## Your assignment
Indicate how many lines in the listing below contain the word "clock". No other output is permitted.

════

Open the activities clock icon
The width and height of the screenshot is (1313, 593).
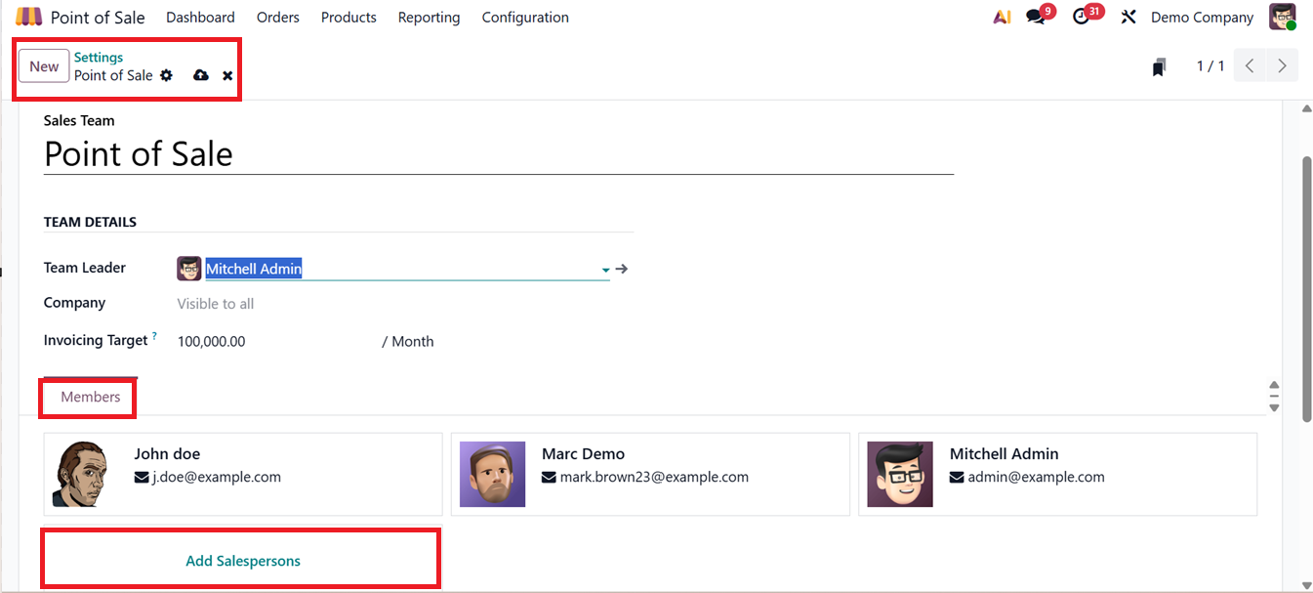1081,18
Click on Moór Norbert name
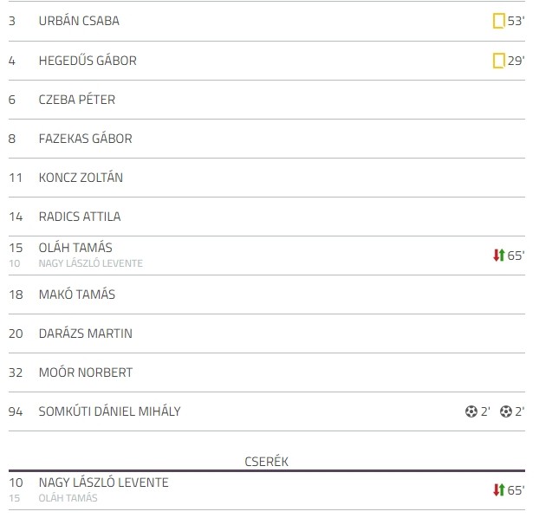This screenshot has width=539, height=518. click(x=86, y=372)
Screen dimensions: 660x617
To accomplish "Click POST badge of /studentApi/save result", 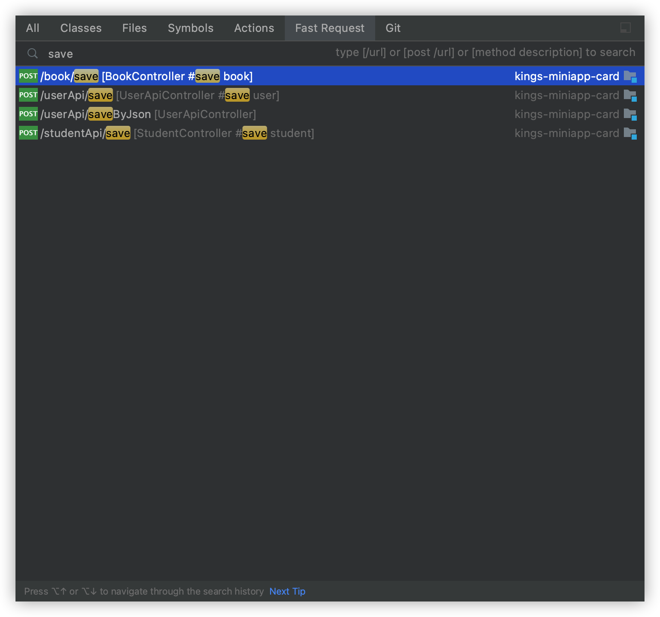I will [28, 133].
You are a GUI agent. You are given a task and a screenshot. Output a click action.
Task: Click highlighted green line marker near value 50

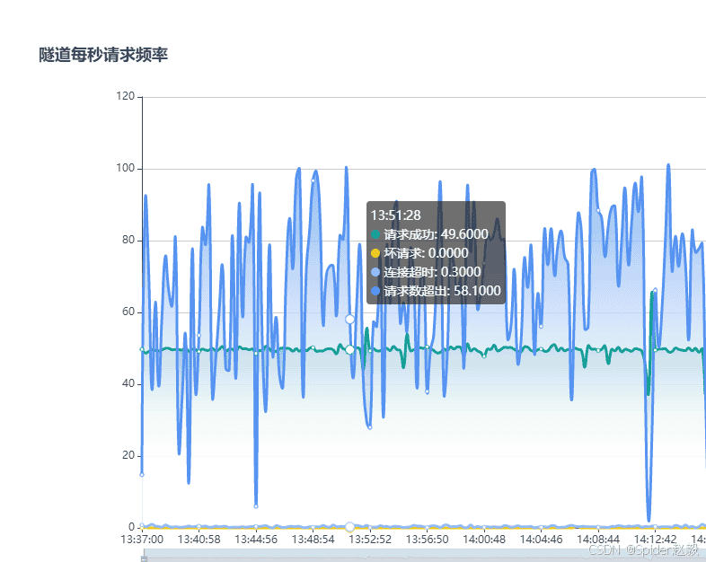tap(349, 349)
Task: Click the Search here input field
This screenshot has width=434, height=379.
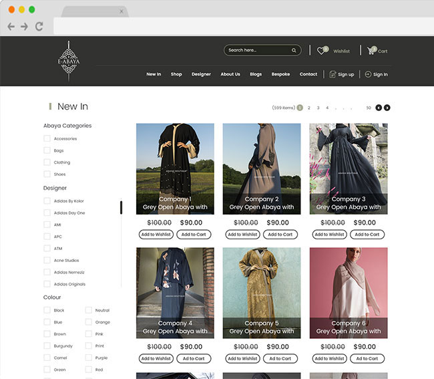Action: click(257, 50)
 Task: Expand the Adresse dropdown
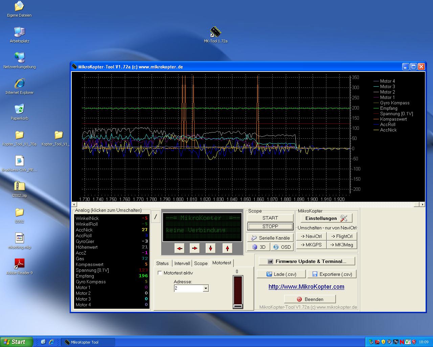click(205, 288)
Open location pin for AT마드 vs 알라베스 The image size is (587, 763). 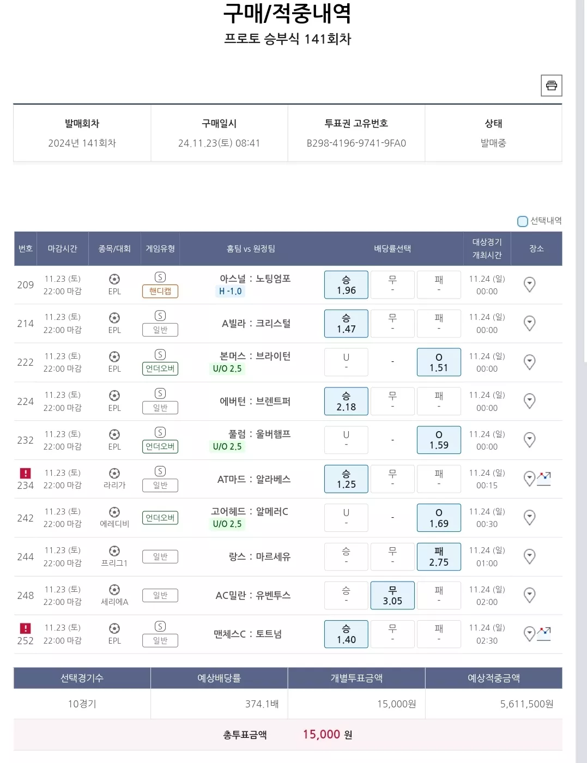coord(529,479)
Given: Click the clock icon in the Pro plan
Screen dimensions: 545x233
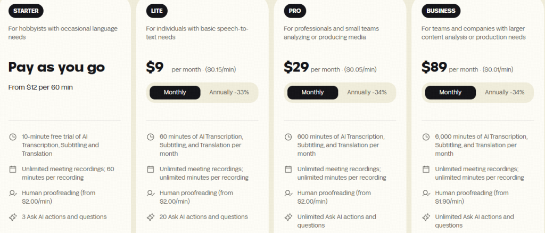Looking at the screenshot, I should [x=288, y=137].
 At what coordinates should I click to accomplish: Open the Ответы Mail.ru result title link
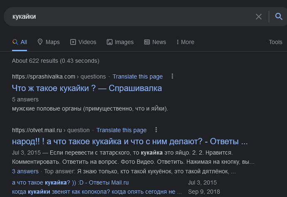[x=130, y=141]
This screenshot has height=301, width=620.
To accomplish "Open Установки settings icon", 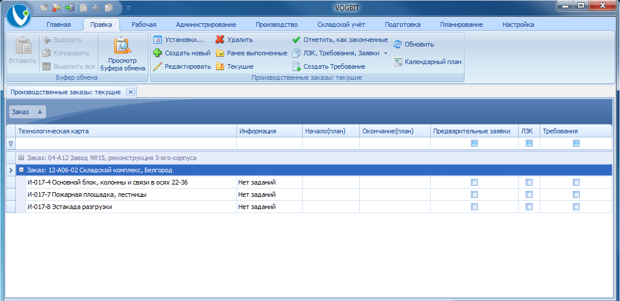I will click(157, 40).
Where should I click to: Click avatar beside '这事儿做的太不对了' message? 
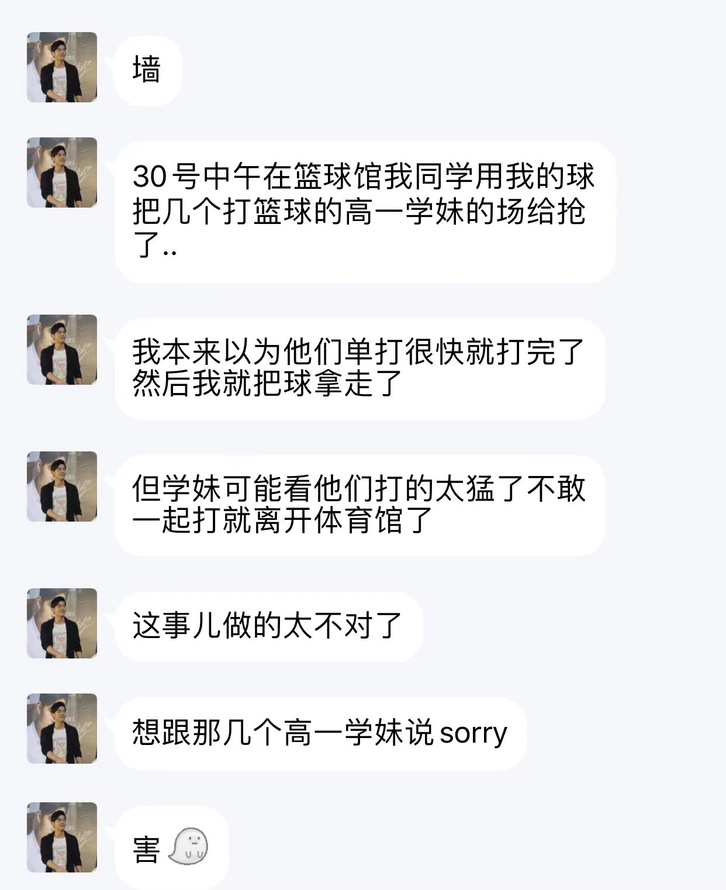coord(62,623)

════

## Task response
2